THE BLOG
01/19/2016 01:08 pm ET Updated Jan 19, 2017

A Successful New You in 2016: Hopeful, Confident, Pollyanna on Steroids

Eyecandy Images via Getty Images

I can't tell you how many times I've been called a Pollyanna. I remember the first time I decided to get a book I'd written published: I blithely sent the manuscript to 35 top-notch publishers, figuring someone would fall in love with it, and bingo! I'd be a published author. People told me I was nuts, nobody publishes an unknown (so how does anyone get published the first time, I wondered?), and my manuscript would hit the circular file faster than you can say "Reject!"

They were right. Thirty-four publishers shined me on, with varying degrees of politeness. But one publisher contacted me and said (roughly): "You can't write worth spit. But we like your idea, so we're going to assign you to an editor, and IF you come up with a Chapter 1 that we like, we'll consider publishing you. Maybe. BIG maybe."

Once again, people said, "It'll never happen! It's pie in the sky. Get your head out of the clouds and get real: they'll probably just take your idea and have some established writer work on it. If they were even telling truth about your idea in the first place."

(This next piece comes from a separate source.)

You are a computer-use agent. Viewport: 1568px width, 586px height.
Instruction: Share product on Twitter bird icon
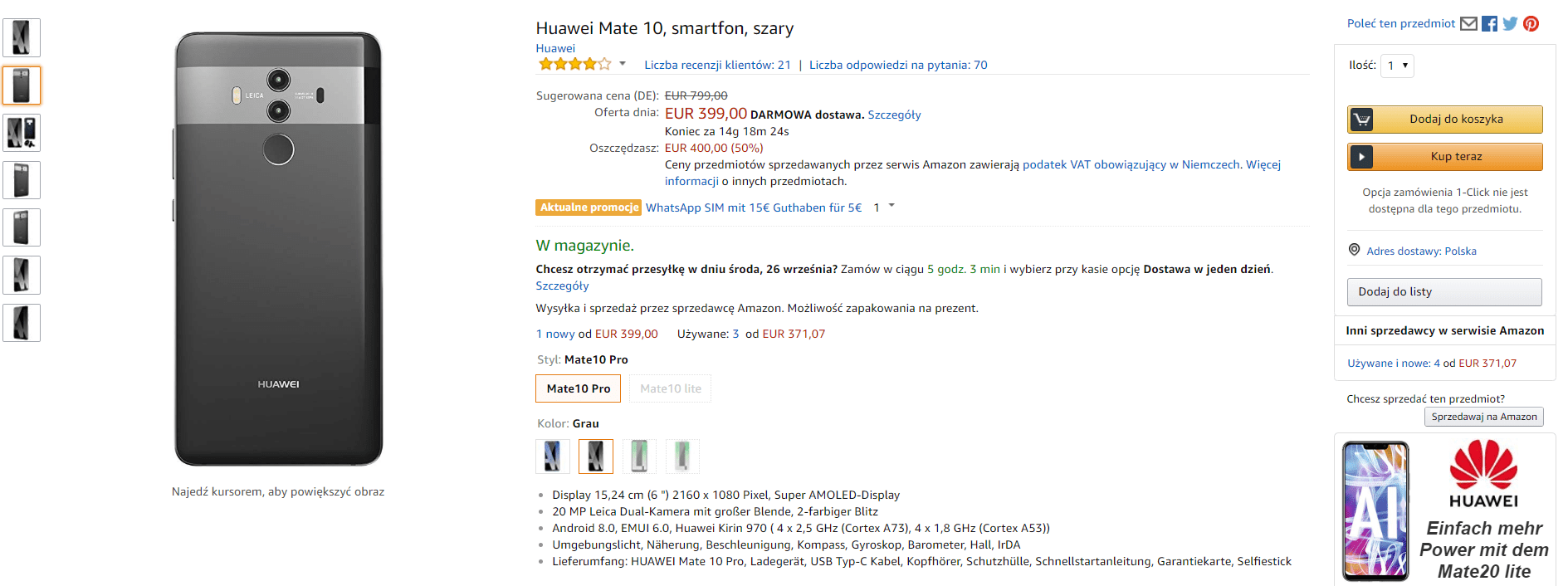[1510, 23]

Only this time they were wrong. The editor guided me superbly, the publishers were happy, and voila! My first published book. But here's the thing: what most people don't know about Pollyanna--if you go back and read the original story--is that Pollyanna thrived. She is the quintessential optimist, and as the research shows repeatedly: optimists--people who adopt a hopeful, confident attitude about the future--are happier, live longer, and age well.

So why don't we all adopt a hopeful, confident attitude about our future? Why don't we aim for our dreams more often, believing they can become real? Because we're fearful about our survival (mental, emotional, physical) on a very primitive gut level. We hedge our bets. We don't want to be disappointed, or disappoint others. We don't want to risk failure.

Imagine the conversation between the Wright brothers: "Fly? In the sky? Watcha been smokin' bro?" (OK, so maybe not smokin'--whatever the 1905 equivalent was) "Yeah, you're right. I don't know what I was thinking." Or Thomas Edison, on his 900th failed attempt to create a light bulb: "Ah, forget about it. Who'd want to rig up all those wires anyway?"

Without the Wright brothers' invention of aircraft controls that made fixed-wing powered flight possible, you wouldn't be flying off to visit Mom/your sweetheart/best friend, with your headphones blasting the latest Adele wonder, as you text instructions to your dog sitter. Heck, without Edison's invention of the light bulb, you wouldn't even be able to find your headphones.

Pollyanna indeed! Anyone who's ever come up with a way to make things better for themselves or the human race, from the cavemen/women who dared to think "round wheel" or "fire" to your figuring out yet another awesome use for duct tape, has had a streak of Pollyanna in them. A belief that despite all evidence to the contrary, despite past history, despite their personal shortcomings--dreams can come true.

Whether your dream is of earning enough to ditch your cramped apartment for more spacious digs, finding true love, or inventing a game to rival Candy Crush, go for it! Ignore those who tell you to face reality, who tell you all the ways in which you're not good enough/talented enough/smart enough to go after such dreams. Shut your ears to those who tell you, "You must be out of your mind!" and want you to look at all those who tried for a dream and failed.

Surround yourself instead with pictures of those who succeeded, with aphorisms and quotes from those who made their dreams come true, listen only to those around you who support and encourage you, stay true to yourself and your course, and never never forget--Pollyanna thrived!